Merely adding up # of cells needed in a battery, is nothing compared to assembling a pack, using a spot welder, into an appropriate size fire-containing metal enclosure, custom charger, battery health monitor, motor controller, etc. You'll be DIY what others have spend cumulative lifetimes worth of engineering and experimentation to achieve. HOWEVER you can leverage that, if you frequent an eBike forum so you can copy some existing designs and ask questions of those who build these as an obsession, but they will probably tell you the same thing, to buy ready made components until you know of reasons to deviate and improve on those.
I'd never think in terms of "just need more of them" when choosing cells. The inexpensive ones aren't just low current capacity, they're typically fraudulently overrated so at the end of the day, you aren't really getting much if any more capacity per dollar, more so that it's just building a bigger, heavier battery.
However, it's really easy to find batteries capable of more than 2A current. One option "might' be harvesting them from new cordless tool battery packs. You can sometimes find these battery packs deeply discounted, for example when a tool manufacturer switches over to a different battery format and closes them out, but I'd make sure to choose a major brand or one known to at least have major brand cells in it, often determined from a youtube battery teardown video, not using those 3rd party generic battery packs which are practically always shown to have poor capacity relative to their specs.
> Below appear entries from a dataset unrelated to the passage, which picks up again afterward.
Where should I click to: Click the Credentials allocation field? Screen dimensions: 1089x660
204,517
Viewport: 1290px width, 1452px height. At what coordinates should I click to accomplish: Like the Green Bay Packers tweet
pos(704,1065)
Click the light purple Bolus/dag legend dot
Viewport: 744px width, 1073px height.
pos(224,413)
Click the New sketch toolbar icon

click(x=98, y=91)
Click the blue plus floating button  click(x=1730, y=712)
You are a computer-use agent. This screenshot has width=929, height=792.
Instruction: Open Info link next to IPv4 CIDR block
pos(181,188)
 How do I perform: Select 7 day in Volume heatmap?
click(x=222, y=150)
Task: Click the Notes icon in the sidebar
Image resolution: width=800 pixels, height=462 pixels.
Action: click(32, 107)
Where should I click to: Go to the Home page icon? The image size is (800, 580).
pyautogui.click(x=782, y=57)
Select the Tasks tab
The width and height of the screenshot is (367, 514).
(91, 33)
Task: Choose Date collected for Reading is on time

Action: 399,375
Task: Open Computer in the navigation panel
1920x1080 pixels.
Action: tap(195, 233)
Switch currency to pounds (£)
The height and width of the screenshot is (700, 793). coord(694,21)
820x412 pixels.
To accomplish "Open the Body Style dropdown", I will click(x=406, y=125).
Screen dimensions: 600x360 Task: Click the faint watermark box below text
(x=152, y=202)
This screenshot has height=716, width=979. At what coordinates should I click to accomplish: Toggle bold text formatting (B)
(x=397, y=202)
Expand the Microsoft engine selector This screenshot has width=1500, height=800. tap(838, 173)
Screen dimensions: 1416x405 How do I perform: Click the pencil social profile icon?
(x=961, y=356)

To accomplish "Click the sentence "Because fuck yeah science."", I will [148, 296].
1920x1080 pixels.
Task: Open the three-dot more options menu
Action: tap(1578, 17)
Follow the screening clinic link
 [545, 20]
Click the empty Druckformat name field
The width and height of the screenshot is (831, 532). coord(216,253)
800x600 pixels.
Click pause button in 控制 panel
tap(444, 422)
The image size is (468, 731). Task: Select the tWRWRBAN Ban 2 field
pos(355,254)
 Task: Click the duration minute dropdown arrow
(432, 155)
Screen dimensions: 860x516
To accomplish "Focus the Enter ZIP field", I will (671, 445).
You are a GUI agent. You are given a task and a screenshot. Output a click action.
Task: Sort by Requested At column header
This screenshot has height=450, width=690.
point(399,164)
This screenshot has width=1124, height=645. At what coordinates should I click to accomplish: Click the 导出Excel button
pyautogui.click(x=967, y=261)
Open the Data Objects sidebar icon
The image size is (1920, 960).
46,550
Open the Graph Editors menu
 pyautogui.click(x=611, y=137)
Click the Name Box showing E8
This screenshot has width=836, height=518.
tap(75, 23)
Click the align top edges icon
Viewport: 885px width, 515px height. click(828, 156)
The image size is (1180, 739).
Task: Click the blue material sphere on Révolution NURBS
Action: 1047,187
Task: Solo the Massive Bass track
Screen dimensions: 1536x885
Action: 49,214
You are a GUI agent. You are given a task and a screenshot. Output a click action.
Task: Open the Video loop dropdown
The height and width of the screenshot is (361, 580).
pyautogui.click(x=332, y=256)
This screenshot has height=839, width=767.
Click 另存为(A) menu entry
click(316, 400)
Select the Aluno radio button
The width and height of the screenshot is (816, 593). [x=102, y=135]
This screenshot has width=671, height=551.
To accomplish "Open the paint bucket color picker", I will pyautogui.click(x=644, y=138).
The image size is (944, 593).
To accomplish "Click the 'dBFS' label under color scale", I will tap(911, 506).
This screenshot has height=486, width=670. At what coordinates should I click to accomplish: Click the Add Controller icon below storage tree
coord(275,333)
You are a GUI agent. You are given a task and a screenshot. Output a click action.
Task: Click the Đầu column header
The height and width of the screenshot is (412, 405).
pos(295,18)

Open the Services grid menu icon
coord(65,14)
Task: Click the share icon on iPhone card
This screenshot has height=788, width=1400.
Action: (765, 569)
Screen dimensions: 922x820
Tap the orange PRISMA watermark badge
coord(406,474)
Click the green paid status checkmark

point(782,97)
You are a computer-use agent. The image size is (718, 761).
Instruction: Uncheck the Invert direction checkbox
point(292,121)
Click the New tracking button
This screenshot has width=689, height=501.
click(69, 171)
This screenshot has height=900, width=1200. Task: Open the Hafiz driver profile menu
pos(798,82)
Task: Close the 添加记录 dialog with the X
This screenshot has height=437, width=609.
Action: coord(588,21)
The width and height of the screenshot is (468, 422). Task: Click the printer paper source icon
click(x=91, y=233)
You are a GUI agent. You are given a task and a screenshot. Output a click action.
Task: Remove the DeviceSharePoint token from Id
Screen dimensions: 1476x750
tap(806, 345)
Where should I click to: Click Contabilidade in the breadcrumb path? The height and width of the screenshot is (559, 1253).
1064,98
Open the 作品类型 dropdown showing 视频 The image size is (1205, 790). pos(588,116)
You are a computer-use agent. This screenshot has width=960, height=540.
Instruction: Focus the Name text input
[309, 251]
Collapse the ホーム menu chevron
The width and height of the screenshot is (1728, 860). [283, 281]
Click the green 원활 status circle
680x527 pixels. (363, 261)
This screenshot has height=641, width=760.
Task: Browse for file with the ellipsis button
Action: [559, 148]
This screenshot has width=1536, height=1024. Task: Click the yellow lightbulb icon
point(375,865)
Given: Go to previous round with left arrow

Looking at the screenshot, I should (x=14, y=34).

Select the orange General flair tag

It is a bit beside the point, that this is not the right project to learn about Li-Ion battery packs, particularly on a vehicle where you are traveling and located so close to the battery. It could become quite the fire hazard if 100 cells were to cascade fail, then you are stranded, fire department comes and puts out your bike fire then a wrecker hauls it away and bills you for that service.
If you want a reasonable price point for travel or just more fun than burden, I'd sooner recommend a gas engine scooter or motorcycle.